Encargo 1: Reproduce sin cambios el fragmento del extracto sobre pantallas y grafitis que va desde "La luminosidad de" hasta "imprimir sus ideas.".
Encargo 2: Traduce al inglés esta oración del extracto sobre pantallas y grafitis: "Más de algún dramaturgo debe andar rayando paredes por nuestras calles."

Extracto de página:
-----

La luminosidad de las pantallas esparcidas por doquier, teniendo como soporte sea edificios, muros, o manos que las transporte, contamina no solo la ciudad, sino que también las mentes y las conversaciones.

Sus imágenes se han incrustado en la estética de lo cotidiano, permaneciendo nosotros , el público, admirados con los artificios fosforescentes nacidos de paredes en perpetuo movimiento.

Frente a las parpadeantes imágenes de mercado, y al modo shakesperiano, los grafitis se rebelan, inundan la ciudad, rompen con la estética del mercado y de sus productos y personajes. Se toman los muros para encarnar la vida negada, para denunciar o para ironizar. Más de algún dramaturgo debe andar rayando paredes por nuestras calles. Y miles son los artistas, poetas y escritores que, junto con los paseantes, se hacen de brochas, espray o cualquier otra tintura para imprimir sus ideas.

-----

Datos proporcionados:
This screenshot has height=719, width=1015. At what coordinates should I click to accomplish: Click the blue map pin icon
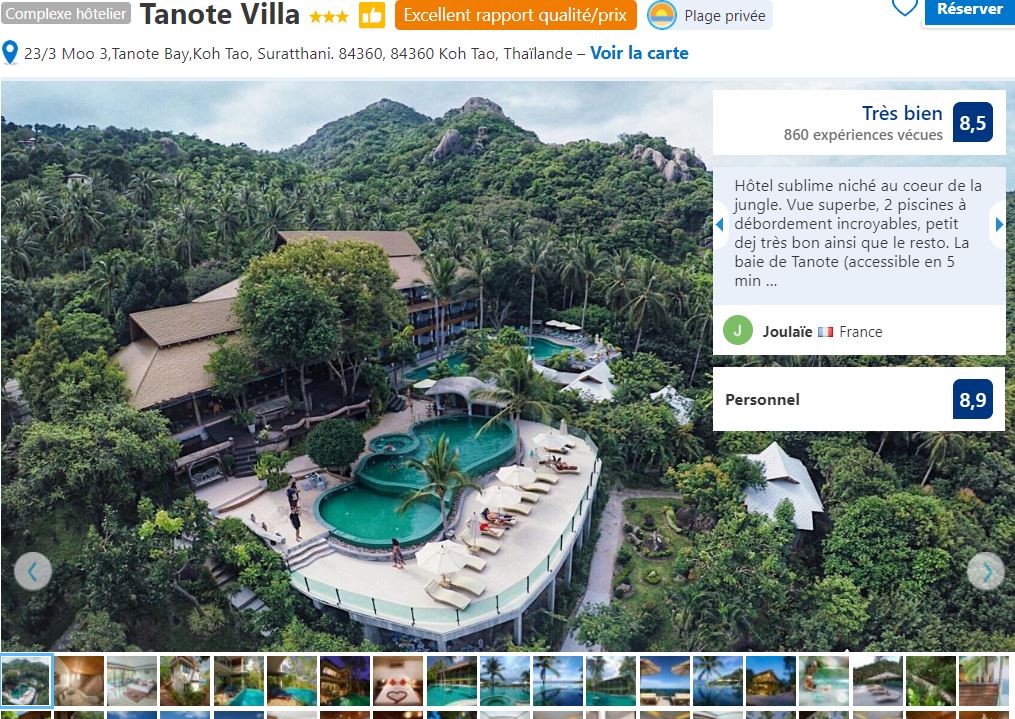[10, 52]
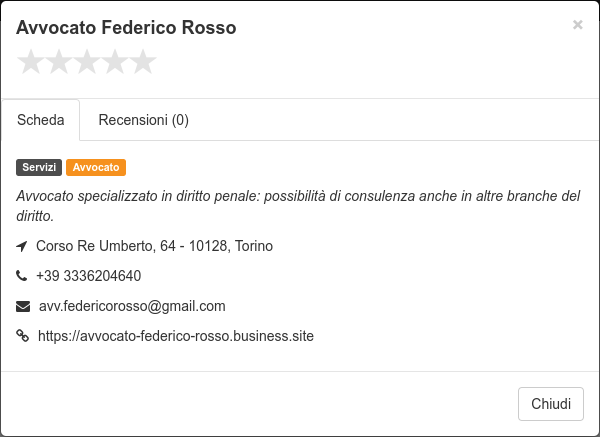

-----

Resultado 1:
La luminosidad de las pantallas esparcidas por doquier, teniendo como soporte sea edificios, muros, o manos que las transporte, contamina no solo la ciudad, sino que también las mentes y las conversaciones.

Sus imágenes se han incrustado en la estética de lo cotidiano, permaneciendo nosotros , el público, admirados con los artificios fosforescentes nacidos de paredes en perpetuo movimiento.

Frente a las parpadeantes imágenes de mercado, y al modo shakesperiano, los grafitis se rebelan, inundan la ciudad, rompen con la estética del mercado y de sus productos y personajes. Se toman los muros para encarnar la vida negada, para denunciar o para ironizar. Más de algún dramaturgo debe andar rayando paredes por nuestras calles. Y miles son los artistas, poetas y escritores que, junto con los paseantes, se hacen de brochas, espray o cualquier otra tintura para imprimir sus ideas.

Resultado 2: More than one playwright must be out scrawling on walls in our streets.